━━ MATERIAL FOR THIS TASK
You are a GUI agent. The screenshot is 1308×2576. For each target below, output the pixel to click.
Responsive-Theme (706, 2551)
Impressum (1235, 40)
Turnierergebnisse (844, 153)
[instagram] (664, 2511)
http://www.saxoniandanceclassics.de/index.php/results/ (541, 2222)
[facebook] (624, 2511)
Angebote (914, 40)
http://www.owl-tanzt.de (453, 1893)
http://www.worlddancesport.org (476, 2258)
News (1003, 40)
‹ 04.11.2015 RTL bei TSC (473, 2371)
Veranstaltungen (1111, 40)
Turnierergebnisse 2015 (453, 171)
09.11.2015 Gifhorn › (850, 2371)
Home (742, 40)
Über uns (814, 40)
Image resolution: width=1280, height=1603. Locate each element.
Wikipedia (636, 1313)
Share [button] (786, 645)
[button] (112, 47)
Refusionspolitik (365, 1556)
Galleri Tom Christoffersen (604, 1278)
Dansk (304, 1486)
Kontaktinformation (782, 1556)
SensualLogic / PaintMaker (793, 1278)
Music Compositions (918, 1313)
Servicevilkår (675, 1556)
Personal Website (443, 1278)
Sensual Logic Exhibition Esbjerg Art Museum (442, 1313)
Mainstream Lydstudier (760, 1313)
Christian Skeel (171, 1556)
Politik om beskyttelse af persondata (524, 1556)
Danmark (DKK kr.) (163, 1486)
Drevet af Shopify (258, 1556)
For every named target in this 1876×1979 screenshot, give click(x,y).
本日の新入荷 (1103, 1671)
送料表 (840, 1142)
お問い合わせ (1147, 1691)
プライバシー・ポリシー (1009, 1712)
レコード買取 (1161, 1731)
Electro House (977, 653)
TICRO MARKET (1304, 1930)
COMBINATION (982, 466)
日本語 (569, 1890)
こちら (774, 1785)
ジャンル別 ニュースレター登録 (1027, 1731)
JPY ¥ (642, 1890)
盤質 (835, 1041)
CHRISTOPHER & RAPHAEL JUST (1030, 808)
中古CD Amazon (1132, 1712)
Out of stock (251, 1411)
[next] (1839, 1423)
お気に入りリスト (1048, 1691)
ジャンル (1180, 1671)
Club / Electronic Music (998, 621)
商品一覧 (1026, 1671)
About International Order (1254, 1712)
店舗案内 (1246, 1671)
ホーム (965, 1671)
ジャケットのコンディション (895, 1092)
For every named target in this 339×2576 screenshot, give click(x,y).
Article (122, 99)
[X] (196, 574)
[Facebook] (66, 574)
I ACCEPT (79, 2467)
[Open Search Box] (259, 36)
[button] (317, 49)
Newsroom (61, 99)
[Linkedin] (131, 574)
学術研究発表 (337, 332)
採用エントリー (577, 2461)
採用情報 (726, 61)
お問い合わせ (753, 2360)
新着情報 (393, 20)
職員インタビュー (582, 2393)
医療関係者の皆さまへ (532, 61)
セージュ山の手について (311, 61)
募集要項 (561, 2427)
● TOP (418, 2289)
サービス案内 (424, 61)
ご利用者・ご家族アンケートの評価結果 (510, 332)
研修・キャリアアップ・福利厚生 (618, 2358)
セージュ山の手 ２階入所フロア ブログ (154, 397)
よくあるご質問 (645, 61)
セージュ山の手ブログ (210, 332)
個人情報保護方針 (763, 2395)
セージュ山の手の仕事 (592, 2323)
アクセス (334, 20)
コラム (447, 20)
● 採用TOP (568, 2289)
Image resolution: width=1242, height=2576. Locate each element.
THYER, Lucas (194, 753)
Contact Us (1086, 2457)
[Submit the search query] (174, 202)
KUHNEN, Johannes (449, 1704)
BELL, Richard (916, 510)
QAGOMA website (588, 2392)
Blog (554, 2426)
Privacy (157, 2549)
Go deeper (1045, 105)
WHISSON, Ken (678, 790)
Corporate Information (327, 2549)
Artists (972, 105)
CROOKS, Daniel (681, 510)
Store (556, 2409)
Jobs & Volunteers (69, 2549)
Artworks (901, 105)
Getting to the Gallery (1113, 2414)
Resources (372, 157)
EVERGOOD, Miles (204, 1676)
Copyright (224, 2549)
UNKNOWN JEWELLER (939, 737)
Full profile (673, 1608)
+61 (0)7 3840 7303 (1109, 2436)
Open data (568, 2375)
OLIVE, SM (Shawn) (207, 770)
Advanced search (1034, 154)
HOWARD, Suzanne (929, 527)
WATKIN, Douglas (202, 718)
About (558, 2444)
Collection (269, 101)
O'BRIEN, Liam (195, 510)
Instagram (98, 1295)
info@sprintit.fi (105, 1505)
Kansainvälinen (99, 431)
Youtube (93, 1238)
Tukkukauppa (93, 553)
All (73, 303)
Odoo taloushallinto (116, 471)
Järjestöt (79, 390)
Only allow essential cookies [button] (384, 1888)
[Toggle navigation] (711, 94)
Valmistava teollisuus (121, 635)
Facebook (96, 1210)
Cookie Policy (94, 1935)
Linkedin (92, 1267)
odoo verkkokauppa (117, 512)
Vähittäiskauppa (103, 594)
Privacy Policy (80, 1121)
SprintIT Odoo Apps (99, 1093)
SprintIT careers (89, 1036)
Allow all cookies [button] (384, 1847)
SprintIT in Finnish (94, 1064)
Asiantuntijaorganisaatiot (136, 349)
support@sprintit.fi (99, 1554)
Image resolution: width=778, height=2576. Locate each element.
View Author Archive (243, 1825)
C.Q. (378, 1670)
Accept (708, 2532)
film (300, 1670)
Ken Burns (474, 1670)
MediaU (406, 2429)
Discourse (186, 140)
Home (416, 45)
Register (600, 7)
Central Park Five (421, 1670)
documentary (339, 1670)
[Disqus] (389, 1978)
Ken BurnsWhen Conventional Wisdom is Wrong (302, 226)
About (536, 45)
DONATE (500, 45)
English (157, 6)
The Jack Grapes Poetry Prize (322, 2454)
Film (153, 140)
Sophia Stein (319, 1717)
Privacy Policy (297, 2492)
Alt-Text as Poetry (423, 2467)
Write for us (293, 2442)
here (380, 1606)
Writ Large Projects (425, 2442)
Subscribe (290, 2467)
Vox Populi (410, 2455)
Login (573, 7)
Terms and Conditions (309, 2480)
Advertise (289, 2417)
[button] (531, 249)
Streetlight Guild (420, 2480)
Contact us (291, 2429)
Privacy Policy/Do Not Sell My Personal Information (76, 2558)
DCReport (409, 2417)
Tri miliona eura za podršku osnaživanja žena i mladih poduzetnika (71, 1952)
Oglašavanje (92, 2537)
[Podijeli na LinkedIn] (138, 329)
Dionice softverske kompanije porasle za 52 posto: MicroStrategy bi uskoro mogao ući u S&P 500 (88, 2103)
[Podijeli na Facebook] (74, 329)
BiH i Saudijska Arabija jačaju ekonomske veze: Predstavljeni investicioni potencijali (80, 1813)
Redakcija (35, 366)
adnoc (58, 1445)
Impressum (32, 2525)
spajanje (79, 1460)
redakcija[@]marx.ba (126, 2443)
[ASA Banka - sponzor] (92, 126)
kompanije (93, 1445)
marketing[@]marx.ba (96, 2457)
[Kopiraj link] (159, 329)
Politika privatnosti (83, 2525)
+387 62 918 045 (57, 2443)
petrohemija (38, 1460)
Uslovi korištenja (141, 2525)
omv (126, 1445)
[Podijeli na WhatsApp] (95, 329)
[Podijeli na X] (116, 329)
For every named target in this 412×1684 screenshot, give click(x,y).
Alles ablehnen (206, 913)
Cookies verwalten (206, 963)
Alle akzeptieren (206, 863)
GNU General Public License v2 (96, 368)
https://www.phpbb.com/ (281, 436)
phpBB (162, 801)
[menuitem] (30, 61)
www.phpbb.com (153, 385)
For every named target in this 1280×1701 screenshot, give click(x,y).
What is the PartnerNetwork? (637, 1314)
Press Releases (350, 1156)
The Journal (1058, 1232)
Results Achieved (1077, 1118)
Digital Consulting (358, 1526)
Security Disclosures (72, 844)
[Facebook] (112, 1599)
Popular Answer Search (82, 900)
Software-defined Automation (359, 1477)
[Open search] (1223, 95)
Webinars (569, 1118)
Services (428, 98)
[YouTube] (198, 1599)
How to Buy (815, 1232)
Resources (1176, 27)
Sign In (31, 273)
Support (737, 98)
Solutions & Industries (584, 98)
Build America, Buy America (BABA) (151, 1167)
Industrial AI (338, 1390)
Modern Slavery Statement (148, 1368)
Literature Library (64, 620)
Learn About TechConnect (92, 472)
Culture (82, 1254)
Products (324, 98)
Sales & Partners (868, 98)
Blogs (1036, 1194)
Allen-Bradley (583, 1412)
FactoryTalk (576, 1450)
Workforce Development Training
━━━━
* _WHAT THE TASK REQUIRES_
Looking at the data above, return every line from the one with "UNKNOWN JEWELLER (939, 737)" down to the one with "SprintIT Odoo Apps (99, 1093)", exactly and inclusively.

* _ANSWER FOR THE TASK_
UNKNOWN JEWELLER (939, 737)
Full profile (673, 1608)
+61 (0)7 3840 7303 (1109, 2436)
Open data (568, 2375)
OLIVE, SM (Shawn) (207, 770)
Advanced search (1034, 154)
HOWARD, Suzanne (929, 527)
WATKIN, Douglas (202, 718)
About (558, 2444)
Collection (269, 101)
O'BRIEN, Liam (195, 510)
Instagram (98, 1295)
info@sprintit.fi (105, 1505)
Kansainvälinen (99, 431)
Youtube (93, 1238)
Tukkukauppa (93, 553)
All (73, 303)
Odoo taloushallinto (116, 471)
Järjestöt (79, 390)
Only allow essential cookies [button] (384, 1888)
[Toggle navigation] (711, 94)
Valmistava teollisuus (121, 635)
Facebook (96, 1210)
Cookie Policy (94, 1935)
Linkedin (92, 1267)
odoo verkkokauppa (117, 512)
Vähittäiskauppa (103, 594)
Privacy Policy (80, 1121)
SprintIT Odoo Apps (99, 1093)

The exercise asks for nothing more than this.